| WHAT THE EXERCISE ASKS |
Starting with the line that contains "Task: Click the 移動 (Go) button", copy out each line through the end of the entries below, exactly as written, and nothing else.

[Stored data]
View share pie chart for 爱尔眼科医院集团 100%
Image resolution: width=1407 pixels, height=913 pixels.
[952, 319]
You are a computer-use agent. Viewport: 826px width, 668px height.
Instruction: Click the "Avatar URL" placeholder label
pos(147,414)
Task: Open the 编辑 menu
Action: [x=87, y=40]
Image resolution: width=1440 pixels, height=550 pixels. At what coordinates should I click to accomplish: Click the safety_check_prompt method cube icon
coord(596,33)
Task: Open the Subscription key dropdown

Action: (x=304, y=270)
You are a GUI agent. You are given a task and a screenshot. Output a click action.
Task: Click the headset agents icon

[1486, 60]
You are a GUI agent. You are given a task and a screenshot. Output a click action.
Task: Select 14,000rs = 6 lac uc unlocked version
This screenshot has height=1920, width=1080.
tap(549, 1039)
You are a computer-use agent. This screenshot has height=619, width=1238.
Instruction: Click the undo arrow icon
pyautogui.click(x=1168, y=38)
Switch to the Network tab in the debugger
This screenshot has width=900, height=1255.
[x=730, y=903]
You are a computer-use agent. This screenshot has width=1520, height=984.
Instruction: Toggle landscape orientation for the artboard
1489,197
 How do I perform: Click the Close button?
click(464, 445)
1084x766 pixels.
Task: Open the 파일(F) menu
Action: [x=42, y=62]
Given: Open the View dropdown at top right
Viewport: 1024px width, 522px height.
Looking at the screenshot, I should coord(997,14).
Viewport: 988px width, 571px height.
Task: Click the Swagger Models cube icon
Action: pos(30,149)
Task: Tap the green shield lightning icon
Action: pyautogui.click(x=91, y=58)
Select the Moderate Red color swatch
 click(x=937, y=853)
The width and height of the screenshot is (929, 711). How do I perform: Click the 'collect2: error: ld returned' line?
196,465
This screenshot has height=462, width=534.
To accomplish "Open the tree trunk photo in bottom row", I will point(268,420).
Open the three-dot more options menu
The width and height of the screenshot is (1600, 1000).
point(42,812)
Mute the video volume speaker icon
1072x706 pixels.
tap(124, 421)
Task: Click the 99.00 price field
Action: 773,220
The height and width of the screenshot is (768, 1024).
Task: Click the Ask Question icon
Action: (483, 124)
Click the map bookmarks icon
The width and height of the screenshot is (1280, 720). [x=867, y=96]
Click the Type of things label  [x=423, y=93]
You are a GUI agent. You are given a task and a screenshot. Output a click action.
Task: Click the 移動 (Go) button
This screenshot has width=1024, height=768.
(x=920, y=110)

| RESPONSE AREA |
Task: Click the 移動 (Go) button
This screenshot has width=1024, height=768.
(x=920, y=110)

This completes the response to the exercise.